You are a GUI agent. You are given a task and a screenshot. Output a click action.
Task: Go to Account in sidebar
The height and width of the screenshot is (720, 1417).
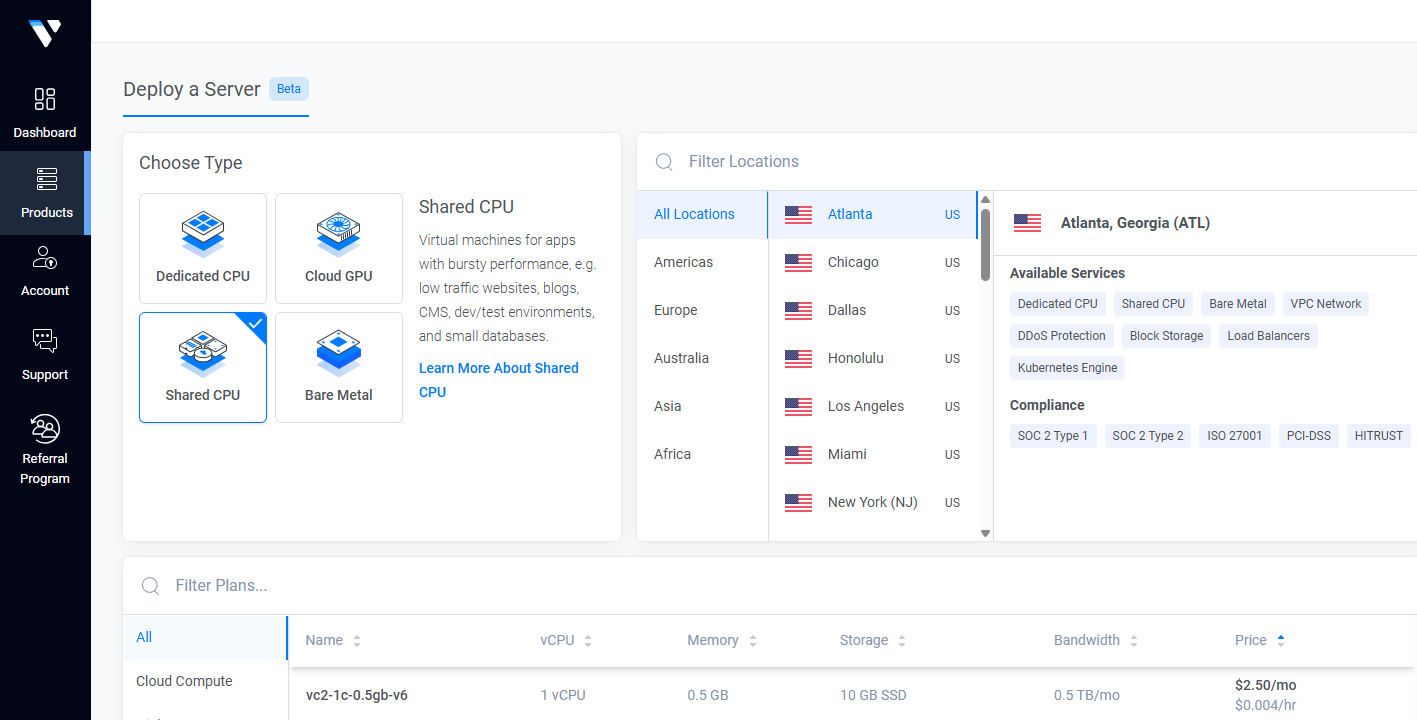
------------------------------------------------------------------------
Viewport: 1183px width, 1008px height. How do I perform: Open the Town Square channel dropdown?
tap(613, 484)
------------------------------------------------------------------------
*Stated exercise:*
Extract the lines of the items starting at the line containing "You are a GUI" and ending at the line containing "The height and", and reproduce them verbatim.

*Reply to the exercise:*
You are a GUI agent. You are given a task and a screenshot. Output a click action.
Task: Go to Account in sidebar
The height and width of the screenshot is (720, 1417).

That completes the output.